La seconda problematica è probabilmente più nota e suscita nel grande pubblico privato opinioni discordanti: si tratta della perdita di biodiversità legata alla distruzione dei fondali. Tornando all’esempio dell’aratro, immaginate di arare non un campo di terra ma un campo di fiori. Quale sarebbe il risultato? I fiori sarebbero distrutti, le radici divelte dal terreno e il prato dovrebbe aspettare ben più di qualche mese prima di tornare ad avere il suo aspetto originale. La stessa cosa avviene sui fondali marini, in particolar modo sulle praterie di fanerogame marine (piante acquatiche, come ad esempio la Posidonia oceanica), che costituiscono un habitat molto importante per diverse specie appartenenti alla fauna marina. Il danno non è diretto solo a queste piante ma, indirettamente, ricade su tutte quelle specie che vivono in questo habitat.
Fondale che non ha subito l'azione delle reti a strascico [A] a confronto con il fondale che l'ha subita[B].
▬▬▬▬▬▬
Consegna 1:
Rispondi a queste domande sul testo dedicato ai fondali marini:
(a) Che cosa si chiede di immaginare di arare al posto di un campo di terra?
(b) Quale pianta acquatica viene citata come esempio di fanerogama marina?
(c) Su chi ricade indirettamente il danno?
Consegna 2:
Per ciascuna affermazione indica se concorda con il testo sui fondali marini, citandone le parole decisive:
(a) La perdita di biodiversità suscita nel grande pubblico opinioni concordi.
(b) Le praterie di fanerogame marine sono un habitat importante per diverse specie della fauna marina.
(c) Il danno colpisce soltanto le piante.
Consegna 3: Riprendi il testo sui fondali marini e le reti a strascico dopo l'ultima frase riportata, proseguendo con qualche frase.

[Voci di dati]
▬▬▬▬▬▬
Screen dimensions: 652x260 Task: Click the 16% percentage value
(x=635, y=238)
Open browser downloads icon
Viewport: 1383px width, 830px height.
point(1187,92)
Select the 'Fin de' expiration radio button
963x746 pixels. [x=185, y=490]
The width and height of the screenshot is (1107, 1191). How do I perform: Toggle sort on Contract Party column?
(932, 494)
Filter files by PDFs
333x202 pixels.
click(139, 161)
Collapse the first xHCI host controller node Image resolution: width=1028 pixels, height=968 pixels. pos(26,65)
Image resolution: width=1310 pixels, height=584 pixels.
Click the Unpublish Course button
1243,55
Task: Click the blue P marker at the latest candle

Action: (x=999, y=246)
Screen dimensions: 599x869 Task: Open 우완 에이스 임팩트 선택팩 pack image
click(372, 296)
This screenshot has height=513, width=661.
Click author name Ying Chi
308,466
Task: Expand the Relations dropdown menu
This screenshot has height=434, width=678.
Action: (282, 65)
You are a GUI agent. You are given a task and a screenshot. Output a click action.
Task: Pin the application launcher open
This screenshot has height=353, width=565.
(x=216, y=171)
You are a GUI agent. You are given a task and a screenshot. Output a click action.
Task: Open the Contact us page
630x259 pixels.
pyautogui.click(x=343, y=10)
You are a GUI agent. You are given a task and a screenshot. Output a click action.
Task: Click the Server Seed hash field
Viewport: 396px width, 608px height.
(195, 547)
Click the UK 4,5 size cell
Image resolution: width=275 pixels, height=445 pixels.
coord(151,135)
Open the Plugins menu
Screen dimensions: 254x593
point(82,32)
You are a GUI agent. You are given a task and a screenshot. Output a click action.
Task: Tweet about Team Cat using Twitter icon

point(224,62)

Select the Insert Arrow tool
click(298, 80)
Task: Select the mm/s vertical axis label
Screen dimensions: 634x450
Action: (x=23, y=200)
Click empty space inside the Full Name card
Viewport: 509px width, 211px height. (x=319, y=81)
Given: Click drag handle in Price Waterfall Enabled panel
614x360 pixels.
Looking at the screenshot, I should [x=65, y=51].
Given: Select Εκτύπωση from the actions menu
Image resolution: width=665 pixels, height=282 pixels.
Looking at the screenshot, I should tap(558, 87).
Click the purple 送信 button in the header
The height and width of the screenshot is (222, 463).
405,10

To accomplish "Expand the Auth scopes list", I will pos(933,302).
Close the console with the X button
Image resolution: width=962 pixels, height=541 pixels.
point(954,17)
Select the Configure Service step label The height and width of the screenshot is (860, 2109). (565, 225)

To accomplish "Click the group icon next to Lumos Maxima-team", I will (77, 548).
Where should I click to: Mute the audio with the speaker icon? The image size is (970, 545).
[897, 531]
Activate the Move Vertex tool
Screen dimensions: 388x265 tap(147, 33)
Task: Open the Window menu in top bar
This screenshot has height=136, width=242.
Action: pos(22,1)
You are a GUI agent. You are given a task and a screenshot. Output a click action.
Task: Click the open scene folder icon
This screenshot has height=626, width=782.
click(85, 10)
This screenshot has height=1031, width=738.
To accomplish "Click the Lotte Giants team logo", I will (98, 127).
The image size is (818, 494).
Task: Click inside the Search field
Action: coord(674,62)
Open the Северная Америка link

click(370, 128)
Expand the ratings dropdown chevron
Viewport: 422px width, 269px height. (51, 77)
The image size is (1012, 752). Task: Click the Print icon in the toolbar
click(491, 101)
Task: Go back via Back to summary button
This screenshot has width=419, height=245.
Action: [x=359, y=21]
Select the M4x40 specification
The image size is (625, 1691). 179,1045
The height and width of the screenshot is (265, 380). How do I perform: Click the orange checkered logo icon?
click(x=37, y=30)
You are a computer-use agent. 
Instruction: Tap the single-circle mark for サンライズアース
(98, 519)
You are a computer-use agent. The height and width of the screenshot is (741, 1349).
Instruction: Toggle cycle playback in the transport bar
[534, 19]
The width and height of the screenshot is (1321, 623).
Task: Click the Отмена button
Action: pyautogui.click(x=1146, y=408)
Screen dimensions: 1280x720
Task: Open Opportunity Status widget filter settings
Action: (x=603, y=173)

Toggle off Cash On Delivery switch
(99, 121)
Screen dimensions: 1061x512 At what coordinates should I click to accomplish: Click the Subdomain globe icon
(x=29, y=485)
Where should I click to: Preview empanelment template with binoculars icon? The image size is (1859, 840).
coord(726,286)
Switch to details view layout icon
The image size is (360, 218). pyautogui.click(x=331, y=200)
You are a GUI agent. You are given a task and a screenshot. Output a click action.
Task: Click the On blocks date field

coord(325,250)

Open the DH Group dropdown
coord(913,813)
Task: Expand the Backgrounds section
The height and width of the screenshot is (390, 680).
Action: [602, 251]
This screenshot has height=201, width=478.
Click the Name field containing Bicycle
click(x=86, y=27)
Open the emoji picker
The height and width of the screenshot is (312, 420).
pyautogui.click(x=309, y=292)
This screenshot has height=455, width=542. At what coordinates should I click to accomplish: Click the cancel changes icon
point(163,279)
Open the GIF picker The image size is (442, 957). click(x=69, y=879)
▬▬▬▬▬▬
Risultato esercizio 1:
(a) Un campo di fiori.
(b) La Posidonia oceanica.
(c) Su tutte le specie che vivono in questo habitat.

Risultato esercizio 2:
(a) No: "suscita nel grande pubblico privato opinioni discordanti".
(b) Sì: "costituiscono un habitat molto importante per diverse specie appartenenti alla fauna marina".
(c) No: "Il danno non è diretto solo a queste piante".

Risultato esercizio 3:
Inizialmente abbiamo parlato di due soli problemi, ma in realtà vi è un terzo problema, legato non all’aratura del fondale, ma al metodo da pesca in sé per sé. La pesca a strascico, infatti, è una pesca non selettiva: dentro la rete entra non solo la specie target che si vuole pescare per poi rivendere, ma diverse specie, alcune delle quali non hanno un valore commerciale (bycatch) e che, una volta issate a bordo e scartate, vengono poi ributtate in mare, morte.
Bycatch della pesca del gamberetto.
Tra queste specie vi sono diversi squali (come gattucci e palombi), che è possibile vedere anche sui banconi delle pescherie pur non avendo un grande valore commerciale (eh già, la carne di squalo viene mangiata abbastanza comunemente, anche qui in Italia es palombo, smeriglio). Questi animali hanno un ciclo riproduttivo lento e producono prole meno numerosa, ecco perchè la cattura, per quanto accidentale, rappresenta una grave minaccia alla loro conservazione.
Ma di fronte a tutti questi problemi quali rimedi è possibile applicare? E, soprattutto, esistono dei rimedi?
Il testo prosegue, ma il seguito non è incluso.